Task prompt: As the answer, set down the lines below from the one containing "Task: Open the Thêm more options menu" through the one containing "The width and", exactly and inclusively, and no others.

Given entries:
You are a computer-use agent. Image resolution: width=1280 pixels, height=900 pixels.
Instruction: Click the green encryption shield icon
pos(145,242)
==
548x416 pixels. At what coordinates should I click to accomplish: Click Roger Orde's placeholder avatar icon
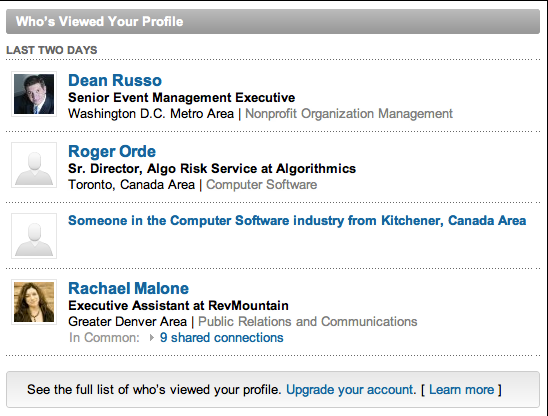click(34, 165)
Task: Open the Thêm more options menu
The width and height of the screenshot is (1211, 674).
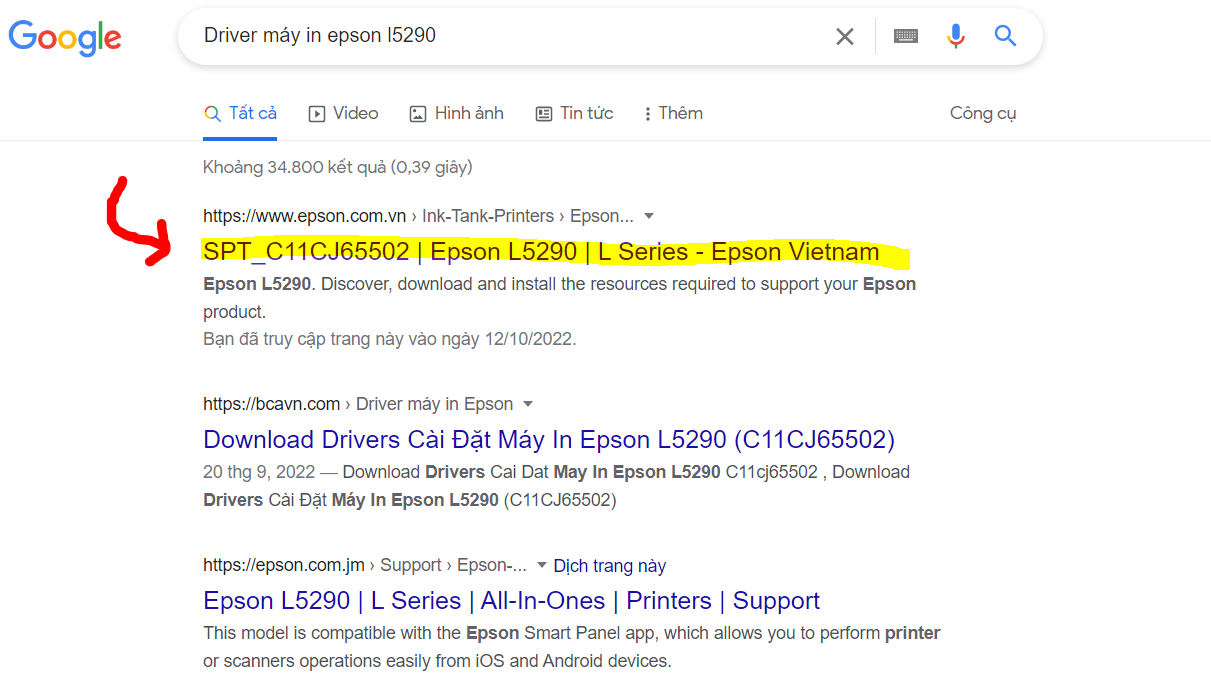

Final answer:
Task: Open the Thêm more options menu
The width and height of the screenshot is (1211, 674).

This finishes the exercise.